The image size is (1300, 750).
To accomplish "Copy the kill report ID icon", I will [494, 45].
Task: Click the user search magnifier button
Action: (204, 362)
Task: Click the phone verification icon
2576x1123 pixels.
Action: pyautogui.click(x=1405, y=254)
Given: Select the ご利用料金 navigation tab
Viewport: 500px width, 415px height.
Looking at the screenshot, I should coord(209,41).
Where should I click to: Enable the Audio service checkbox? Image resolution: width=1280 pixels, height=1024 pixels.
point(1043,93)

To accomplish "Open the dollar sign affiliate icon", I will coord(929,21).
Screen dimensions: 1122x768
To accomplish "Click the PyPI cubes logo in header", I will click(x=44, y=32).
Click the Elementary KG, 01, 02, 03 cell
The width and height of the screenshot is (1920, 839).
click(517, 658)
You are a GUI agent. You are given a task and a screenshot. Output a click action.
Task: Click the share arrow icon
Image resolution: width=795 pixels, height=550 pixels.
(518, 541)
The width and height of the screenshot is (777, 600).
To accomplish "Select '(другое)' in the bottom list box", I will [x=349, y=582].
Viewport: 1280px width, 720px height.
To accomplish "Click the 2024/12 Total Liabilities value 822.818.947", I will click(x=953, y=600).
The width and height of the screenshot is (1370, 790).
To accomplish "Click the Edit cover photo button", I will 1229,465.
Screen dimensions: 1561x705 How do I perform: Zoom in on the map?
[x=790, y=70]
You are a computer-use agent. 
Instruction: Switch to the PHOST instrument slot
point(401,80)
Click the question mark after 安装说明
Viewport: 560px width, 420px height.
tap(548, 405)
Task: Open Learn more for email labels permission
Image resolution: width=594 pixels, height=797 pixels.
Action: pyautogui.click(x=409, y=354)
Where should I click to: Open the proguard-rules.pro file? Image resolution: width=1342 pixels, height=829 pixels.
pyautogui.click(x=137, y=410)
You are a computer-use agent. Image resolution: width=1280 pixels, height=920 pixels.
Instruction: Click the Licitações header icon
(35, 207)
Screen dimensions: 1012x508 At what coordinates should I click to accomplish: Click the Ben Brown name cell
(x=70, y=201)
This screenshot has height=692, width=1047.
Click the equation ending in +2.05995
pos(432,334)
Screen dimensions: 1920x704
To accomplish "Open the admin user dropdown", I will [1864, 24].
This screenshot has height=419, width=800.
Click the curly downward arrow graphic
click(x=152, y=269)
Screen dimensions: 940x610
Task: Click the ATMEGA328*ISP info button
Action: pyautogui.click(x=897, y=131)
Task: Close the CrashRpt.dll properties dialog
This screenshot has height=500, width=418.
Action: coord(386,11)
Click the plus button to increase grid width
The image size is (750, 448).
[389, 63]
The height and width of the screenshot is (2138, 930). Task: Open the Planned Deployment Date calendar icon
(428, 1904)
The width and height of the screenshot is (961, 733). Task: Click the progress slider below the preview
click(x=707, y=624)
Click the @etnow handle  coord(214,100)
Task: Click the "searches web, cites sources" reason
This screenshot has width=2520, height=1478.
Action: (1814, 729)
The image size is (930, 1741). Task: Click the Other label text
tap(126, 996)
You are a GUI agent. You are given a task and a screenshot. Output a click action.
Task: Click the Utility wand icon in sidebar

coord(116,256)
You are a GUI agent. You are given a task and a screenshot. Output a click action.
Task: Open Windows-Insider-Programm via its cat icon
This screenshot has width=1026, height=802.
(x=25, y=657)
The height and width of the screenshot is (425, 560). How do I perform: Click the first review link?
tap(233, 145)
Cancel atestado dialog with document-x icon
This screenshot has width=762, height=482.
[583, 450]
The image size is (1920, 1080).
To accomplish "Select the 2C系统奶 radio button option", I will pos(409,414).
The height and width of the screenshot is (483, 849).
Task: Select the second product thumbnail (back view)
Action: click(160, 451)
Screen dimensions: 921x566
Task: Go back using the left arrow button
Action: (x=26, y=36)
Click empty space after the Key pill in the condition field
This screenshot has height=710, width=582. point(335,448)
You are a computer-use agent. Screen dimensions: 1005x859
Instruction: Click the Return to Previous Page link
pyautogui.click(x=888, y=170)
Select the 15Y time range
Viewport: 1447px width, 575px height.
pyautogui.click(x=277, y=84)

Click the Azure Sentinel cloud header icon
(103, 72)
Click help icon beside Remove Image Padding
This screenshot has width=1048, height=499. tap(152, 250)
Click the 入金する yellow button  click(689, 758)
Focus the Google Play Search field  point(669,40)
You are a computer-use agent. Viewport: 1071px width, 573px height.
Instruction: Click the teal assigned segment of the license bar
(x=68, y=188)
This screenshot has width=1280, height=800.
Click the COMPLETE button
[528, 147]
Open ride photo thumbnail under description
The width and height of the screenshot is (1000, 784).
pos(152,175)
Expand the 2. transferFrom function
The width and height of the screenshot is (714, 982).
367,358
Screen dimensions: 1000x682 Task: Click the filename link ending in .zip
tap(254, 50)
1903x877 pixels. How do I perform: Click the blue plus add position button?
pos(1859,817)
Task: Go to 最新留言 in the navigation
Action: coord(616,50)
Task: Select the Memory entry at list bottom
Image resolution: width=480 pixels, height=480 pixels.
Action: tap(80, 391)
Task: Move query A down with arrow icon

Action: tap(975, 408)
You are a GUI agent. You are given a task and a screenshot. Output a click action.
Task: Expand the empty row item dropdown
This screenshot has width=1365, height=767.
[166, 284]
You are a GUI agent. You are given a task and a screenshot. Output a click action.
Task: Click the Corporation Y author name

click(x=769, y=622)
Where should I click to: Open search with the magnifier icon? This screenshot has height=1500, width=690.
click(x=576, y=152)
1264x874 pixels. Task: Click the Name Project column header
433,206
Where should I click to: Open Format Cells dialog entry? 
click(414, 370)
____
## WHAT THIS TASK INVOLVES
Retype the records above in full, exactly as they appear.

## EXERCISE SOLUTION
The image size is (1300, 750).
To accomplish "Copy the kill report ID icon", I will [494, 45].
Task: Click the user search magnifier button
Action: (204, 362)
Task: Click the phone verification icon
2576x1123 pixels.
Action: pyautogui.click(x=1405, y=254)
Given: Select the ご利用料金 navigation tab
Viewport: 500px width, 415px height.
Looking at the screenshot, I should coord(209,41).
Where should I click to: Enable the Audio service checkbox? Image resolution: width=1280 pixels, height=1024 pixels.
point(1043,93)

To accomplish "Open the dollar sign affiliate icon", I will coord(929,21).
Screen dimensions: 1122x768
To accomplish "Click the PyPI cubes logo in header", I will click(x=44, y=32).
Click the Elementary KG, 01, 02, 03 cell
The width and height of the screenshot is (1920, 839).
click(517, 658)
You are a GUI agent. You are given a task and a screenshot. Output a click action.
Task: Click the share arrow icon
Image resolution: width=795 pixels, height=550 pixels.
(518, 541)
The width and height of the screenshot is (777, 600).
To accomplish "Select '(другое)' in the bottom list box", I will [x=349, y=582].
Viewport: 1280px width, 720px height.
To accomplish "Click the 2024/12 Total Liabilities value 822.818.947", I will click(x=953, y=600).
The width and height of the screenshot is (1370, 790).
To accomplish "Click the Edit cover photo button", I will 1229,465.
Screen dimensions: 1561x705 How do I perform: Zoom in on the map?
[x=790, y=70]
You are a computer-use agent. 
Instruction: Switch to the PHOST instrument slot
point(401,80)
Click the question mark after 安装说明
Viewport: 560px width, 420px height.
tap(548, 405)
Task: Open Learn more for email labels permission
Image resolution: width=594 pixels, height=797 pixels.
Action: pyautogui.click(x=409, y=354)
Where should I click to: Open the proguard-rules.pro file? Image resolution: width=1342 pixels, height=829 pixels.
pyautogui.click(x=137, y=410)
You are a computer-use agent. Image resolution: width=1280 pixels, height=920 pixels.
Instruction: Click the Licitações header icon
(35, 207)
Screen dimensions: 1012x508 At what coordinates should I click to accomplish: Click the Ben Brown name cell
(x=70, y=201)
This screenshot has height=692, width=1047.
Click the equation ending in +2.05995
pos(432,334)
Screen dimensions: 1920x704
To accomplish "Open the admin user dropdown", I will [1864, 24].
This screenshot has height=419, width=800.
Click the curly downward arrow graphic
click(x=152, y=269)
Screen dimensions: 940x610
Task: Click the ATMEGA328*ISP info button
Action: pyautogui.click(x=897, y=131)
Task: Close the CrashRpt.dll properties dialog
This screenshot has height=500, width=418.
Action: coord(386,11)
Click the plus button to increase grid width
The image size is (750, 448).
[389, 63]
The height and width of the screenshot is (2138, 930). Task: Open the Planned Deployment Date calendar icon
(428, 1904)
The width and height of the screenshot is (961, 733). Task: Click the progress slider below the preview
click(x=707, y=624)
Click the @etnow handle  coord(214,100)
Task: Click the "searches web, cites sources" reason
This screenshot has width=2520, height=1478.
Action: (1814, 729)
The image size is (930, 1741). Task: Click the Other label text
tap(126, 996)
You are a GUI agent. You are given a task and a screenshot. Output a click action.
Task: Click the Utility wand icon in sidebar

coord(116,256)
You are a GUI agent. You are given a task and a screenshot. Output a click action.
Task: Open Windows-Insider-Programm via its cat icon
This screenshot has width=1026, height=802.
(x=25, y=657)
The height and width of the screenshot is (425, 560). How do I perform: Click the first review link?
tap(233, 145)
Cancel atestado dialog with document-x icon
This screenshot has width=762, height=482.
[583, 450]
The image size is (1920, 1080).
To accomplish "Select the 2C系统奶 radio button option", I will pos(409,414).
The height and width of the screenshot is (483, 849).
Task: Select the second product thumbnail (back view)
Action: click(160, 451)
Screen dimensions: 921x566
Task: Go back using the left arrow button
Action: (x=26, y=36)
Click empty space after the Key pill in the condition field
This screenshot has height=710, width=582. point(335,448)
You are a computer-use agent. Screen dimensions: 1005x859
Instruction: Click the Return to Previous Page link
pyautogui.click(x=888, y=170)
Select the 15Y time range
Viewport: 1447px width, 575px height.
pyautogui.click(x=277, y=84)

Click the Azure Sentinel cloud header icon
(103, 72)
Click help icon beside Remove Image Padding
This screenshot has width=1048, height=499. tap(152, 250)
Click the 入金する yellow button  click(689, 758)
Focus the Google Play Search field  point(669,40)
You are a computer-use agent. Viewport: 1071px width, 573px height.
Instruction: Click the teal assigned segment of the license bar
(x=68, y=188)
This screenshot has width=1280, height=800.
Click the COMPLETE button
[528, 147]
Open ride photo thumbnail under description
The width and height of the screenshot is (1000, 784).
pos(152,175)
Expand the 2. transferFrom function
The width and height of the screenshot is (714, 982).
367,358
Screen dimensions: 1000x682 Task: Click the filename link ending in .zip
tap(254, 50)
1903x877 pixels. How do I perform: Click the blue plus add position button?
pos(1859,817)
Task: Go to 最新留言 in the navigation
Action: coord(616,50)
Task: Select the Memory entry at list bottom
Image resolution: width=480 pixels, height=480 pixels.
Action: tap(80, 391)
Task: Move query A down with arrow icon

Action: tap(975, 408)
You are a GUI agent. You are given a task and a screenshot. Output a click action.
Task: Expand the empty row item dropdown
This screenshot has width=1365, height=767.
[166, 284]
You are a GUI agent. You are given a task and a screenshot. Output a click action.
Task: Click the Corporation Y author name

click(x=769, y=622)
Where should I click to: Open search with the magnifier icon? This screenshot has height=1500, width=690.
click(x=576, y=152)
1264x874 pixels. Task: Click the Name Project column header
433,206
Where should I click to: Open Format Cells dialog entry? 
click(414, 370)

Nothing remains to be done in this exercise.